++++ PAGE EXTRACT
The reason I want personal copies of my books is because I only want my bathroom germs on them. :)
posted by longdaysjourney at 7:47 AM on March 5, 2010


Please, please, please don't let the Darrell K. Sweet cover keep you from reading A Talent for War.

Please.
posted by adamdschneider at 7:48 AM on March 5, 2010


But it's still a lie. Books are not good for their own sake.
posted by koeselitz at 4:13 AM on March 5 [-][-][-][-][-][-][-][-][-][-][-] Favorites added! [!]

Can't... Add... Any... More...Eeyyargh!
posted by fuq at 7:53 AM on March 5, 2010


We want to own the books we read, we want them to be our books, so that we don't have to afford them any reverence or give any effort toward their upkeep, and so that they can satisfy our craving for possession.

Couldn't it equally be that we want a large choice of books, the opportunity to get our hands on them immediately without any fuss and we can now afford to do so? Personally, once I've read a book and I know I'm not going to read it again I tend to give it away. Why does everything have to have some moral spin on it?
posted by Summer at 7:57 AM on March 5, 2010


I generally prefer the UK covers, but I gotta admit I often ask myself why publishers in the UK don't know how to publish titles I want to read. Rather, they don't publish books I want to read. Why is this?

A perfect example is This Book Will Save Your Life by AM Homes. It's one of my favorite books of the past twenty five years and one I buy often because, for some very strange reason, I lose it often. I think there are probably 8 copies in my home, work, or out in the wild that I've purchased.

The North American version is one of my favorite books to hold. It is the perfect weight and size. It has exactly the right amount of bend to it. The pages turn easily and the strong but flexible binding falls open beautifully as you turn the pages. The cover is exquisite and, to my eye, gets to the heart of the book. The spine is distinct, pleasing, easily identifiable from a distance. Sometimes, when I'm feeling down, it raises my spirits to just hold this book. To carry it around with me for a few minutes calms me. And I'm not even thinking about the content when I'm doing it.

Whereas the UK version, which I have a couple copies of, bought in desperation when none of my other copies could be found, is a dud. It's a lightweight brick. The cover, though a representation of some of the content, isn't inviting. The paper is stiff and scratchy. I'll grant that the font isn't as bad as many UK books I see but it's not like the North American one. The binding is ridiculous--it's so tight that the book warps in and of itself, just because of the glue. You lie it flat and it's not even, but skewed, and you have to hold the book open to read it, which takes too much effort--you have to concentrate on the act of using the book in order to use it. Everything about this book is wrong. If it weren't for the amazing writing, there's be absolutely no reason to own this book.

I find this is the case with many UK editions. Do europeans feel the opposite to the way I do? Do they wonder, Seriously, what's up with these people. Their books aren't right.
posted by dobbs at 8:10 AM on March 5, 2010


There's a big white strip of folio paperbacks in French on my bookshelf. Their covers are all different once you pull them out, but they're standardized in their spine and the way the author and title are printed on the front. They look nice together, and the cover art isn't quite as loud as a lot of American books' is.
++++++++
-- SHORT EXERCISE 1 --
In the forum thread about books, what color is the strip of French folio paperbacks on the bookshelf?
-- SHORT EXERCISE 2 --
Please write out the portion of the forum thread about books starting at "posted by dobbs" and ending at "American books' is.".
-- SHORT EXERCISE 3 --
Extend the forum thread about books beyond its final post.
The listing plays no part here.
++++ DATASET EXCERPT
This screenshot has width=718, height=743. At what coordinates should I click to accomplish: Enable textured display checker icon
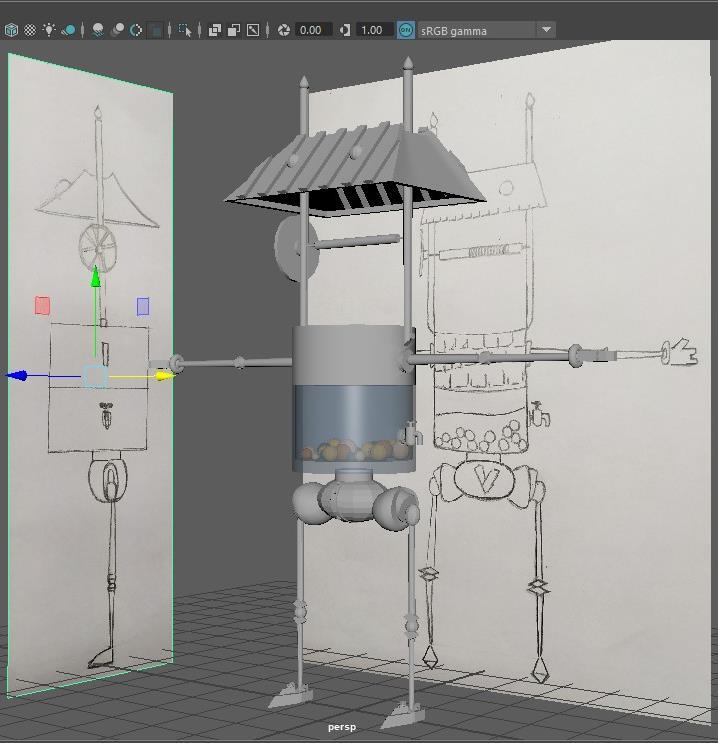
++++++++
-- OUTPUT 1 --
White.

-- OUTPUT 2 --
posted by dobbs at 8:10 AM on March 5, 2010


There's a big white strip of folio paperbacks in French on my bookshelf. Their covers are all different once you pull them out, but they're standardized in their spine and the way the author and title are printed on the front. They look nice together, and the cover art isn't quite as loud as a lot of American books' is.

-- OUTPUT 3 --
It's odd and kind of sad that people use major corporate bookstores as some kind of public and social reading space. (I did as a teen). But really, there's nothing that comes close. No cafes where you're encouraged to spend hours and hours reading the same book without being bothered to buy more or leave. Libraries have always felt a wee too solemn for my liking, and older librarians I've met just seem so damn crotchety. There's some serious lack going on that might not ever be filled except by public transportation or park benches when the weather is nice.
posted by inkytea at 8:53 AM on March 5, 2010


As far as I can tell, the only point of them is to charge twice the price for the first 6 months after publication to squeeze more money out of people who are too eager to read a book to wait for the paperback.

Well, yeah.

Re continental books, I agree with Skeptic about the importance of brand identity. I'm living in France right now. You go into a bookshop and the shelves are lined with Folio editions, whose covers all have the same format as one another, and indeed, the same format they've had for the last 40 years. Author's name and book title on a white strip, then an image: stock photo, boring* or beautiful, or a detail from some sort of painting. I appreciate what they're doing, but honestly, faced with that wall of black and white spines and semi-identical covers, I find myself overwhelmed to the point of paralysis. (It doesn't help that I don't know anything about French literature after Moliere...) Even so, there are loads of French books with busy, colourful cover art. These two by Katherine Pancol, for instance, are everywhere.

Another difference I've observed between the format of French books and English-language ones has to do with children's literature. Often, when I pick up what looks like a picture book for very small children, I'm astonished at how many words there are. If it's a collection of stories, they're all very long. I can't tell if tiny French children actually attempt to read these (my experience with them in my job tells me they don't), or if it's just that older children are meant to lug around the kind of large, colourful hardcover books that I expect to find on a much younger person's bookshelf.

Other differences: Instead of a summary at the back of a book there's often a passage from the text, chosen apparently at random. And when the French do do summaries, for books, movies, or whatever, rather than provide vague information about the events and themes of the work as a whole, which is what I'm used to from English-language stuff, they tend to give a ridiculously detailed account of its first moments and then be like, OOH WHAT HAPPENS NEXT? I kind of love it.


* Compare the American edition.
posted by two or three cars parked under the stars at 8:58 AM on March 5, 2010


Yeah, hardbacks are a fucking pain in the arse. As far as I can tell, the only point of them is to charge twice the price for the first 6 months after publication to squeeze more money out of people who are too eager to read a book to wait for the paperback.

Seems like it's a lot longer than 6 months for a book that is selling well, and then it goes to a scarcely-less-expensive trade format and stays that way for years. Doesn't make it mass-market paperback until about the time a less popular book would have been remaindered. Neal Stephenson's books are handled this way, for example.
posted by George_Spiggott at 9:01 AM on March 5, 2010


And, um, now that I've actually clicked on all the links in the post, I think it's great. The distinction between American and UK design seems a bit made up, but it was lovely looking at all those gorgeous covers. God bless beautiful things.
posted by two or three cars parked under the stars at 9:34 AM on March 5, 2010


What you have described as the US edition of Use Of Weapons is actually the original UK edition. Was it actually ever published in the US?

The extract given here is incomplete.